Please rewrite the entries below, replacing "How do I perform" with "How can I do this" and leaving everything else as it is.

┌─ EXTRACTED MATERIAL

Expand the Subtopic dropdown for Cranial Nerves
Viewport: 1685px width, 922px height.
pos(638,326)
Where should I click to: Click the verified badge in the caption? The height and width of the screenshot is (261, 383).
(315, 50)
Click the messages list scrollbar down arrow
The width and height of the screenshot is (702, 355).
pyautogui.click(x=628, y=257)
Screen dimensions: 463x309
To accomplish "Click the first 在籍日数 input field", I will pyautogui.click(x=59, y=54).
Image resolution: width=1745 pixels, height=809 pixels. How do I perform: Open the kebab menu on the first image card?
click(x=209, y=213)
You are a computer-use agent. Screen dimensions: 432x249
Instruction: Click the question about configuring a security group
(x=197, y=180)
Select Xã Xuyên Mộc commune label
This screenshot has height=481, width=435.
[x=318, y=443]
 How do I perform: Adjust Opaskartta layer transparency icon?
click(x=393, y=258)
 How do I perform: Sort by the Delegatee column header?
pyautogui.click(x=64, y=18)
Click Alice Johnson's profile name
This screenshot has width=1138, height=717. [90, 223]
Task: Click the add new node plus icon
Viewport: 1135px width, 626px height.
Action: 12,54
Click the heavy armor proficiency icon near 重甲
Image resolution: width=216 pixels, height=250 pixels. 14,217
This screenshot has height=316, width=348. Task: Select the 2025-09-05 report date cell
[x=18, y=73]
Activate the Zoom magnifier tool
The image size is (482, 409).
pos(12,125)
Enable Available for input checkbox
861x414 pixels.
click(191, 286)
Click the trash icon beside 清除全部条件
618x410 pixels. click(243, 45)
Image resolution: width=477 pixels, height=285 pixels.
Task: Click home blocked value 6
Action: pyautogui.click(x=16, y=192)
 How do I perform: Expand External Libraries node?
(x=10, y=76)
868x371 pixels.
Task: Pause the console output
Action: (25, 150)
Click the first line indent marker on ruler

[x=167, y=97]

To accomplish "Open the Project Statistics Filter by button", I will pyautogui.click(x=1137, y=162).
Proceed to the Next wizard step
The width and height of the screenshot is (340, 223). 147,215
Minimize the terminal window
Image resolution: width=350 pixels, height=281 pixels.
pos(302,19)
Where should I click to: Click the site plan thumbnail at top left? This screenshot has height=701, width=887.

└─

_TASK RESULT_
Expand the Subtopic dropdown for Cranial Nerves
Viewport: 1685px width, 922px height.
pos(638,326)
Where should I click to: Click the verified badge in the caption? The height and width of the screenshot is (261, 383).
(315, 50)
Click the messages list scrollbar down arrow
The width and height of the screenshot is (702, 355).
pyautogui.click(x=628, y=257)
Screen dimensions: 463x309
To accomplish "Click the first 在籍日数 input field", I will pyautogui.click(x=59, y=54).
Image resolution: width=1745 pixels, height=809 pixels. How can I do this: Open the kebab menu on the first image card?
click(x=209, y=213)
You are a computer-use agent. Screen dimensions: 432x249
Instruction: Click the question about configuring a security group
(x=197, y=180)
Select Xã Xuyên Mộc commune label
This screenshot has height=481, width=435.
[x=318, y=443]
 How can I do this: Adjust Opaskartta layer transparency icon?
click(x=393, y=258)
 How can I do this: Sort by the Delegatee column header?
pyautogui.click(x=64, y=18)
Click Alice Johnson's profile name
This screenshot has width=1138, height=717. [90, 223]
Task: Click the add new node plus icon
Viewport: 1135px width, 626px height.
Action: 12,54
Click the heavy armor proficiency icon near 重甲
Image resolution: width=216 pixels, height=250 pixels. 14,217
This screenshot has height=316, width=348. Task: Select the 2025-09-05 report date cell
[x=18, y=73]
Activate the Zoom magnifier tool
The image size is (482, 409).
pos(12,125)
Enable Available for input checkbox
861x414 pixels.
click(191, 286)
Click the trash icon beside 清除全部条件
618x410 pixels. click(243, 45)
Image resolution: width=477 pixels, height=285 pixels.
Task: Click home blocked value 6
Action: pyautogui.click(x=16, y=192)
 How can I do this: Expand External Libraries node?
(x=10, y=76)
868x371 pixels.
Task: Pause the console output
Action: (25, 150)
Click the first line indent marker on ruler

[x=167, y=97]

To accomplish "Open the Project Statistics Filter by button", I will pyautogui.click(x=1137, y=162).
Proceed to the Next wizard step
The width and height of the screenshot is (340, 223). 147,215
Minimize the terminal window
Image resolution: width=350 pixels, height=281 pixels.
pos(302,19)
Where should I click to: Click the site plan thumbnail at top left? This screenshot has height=701, width=887.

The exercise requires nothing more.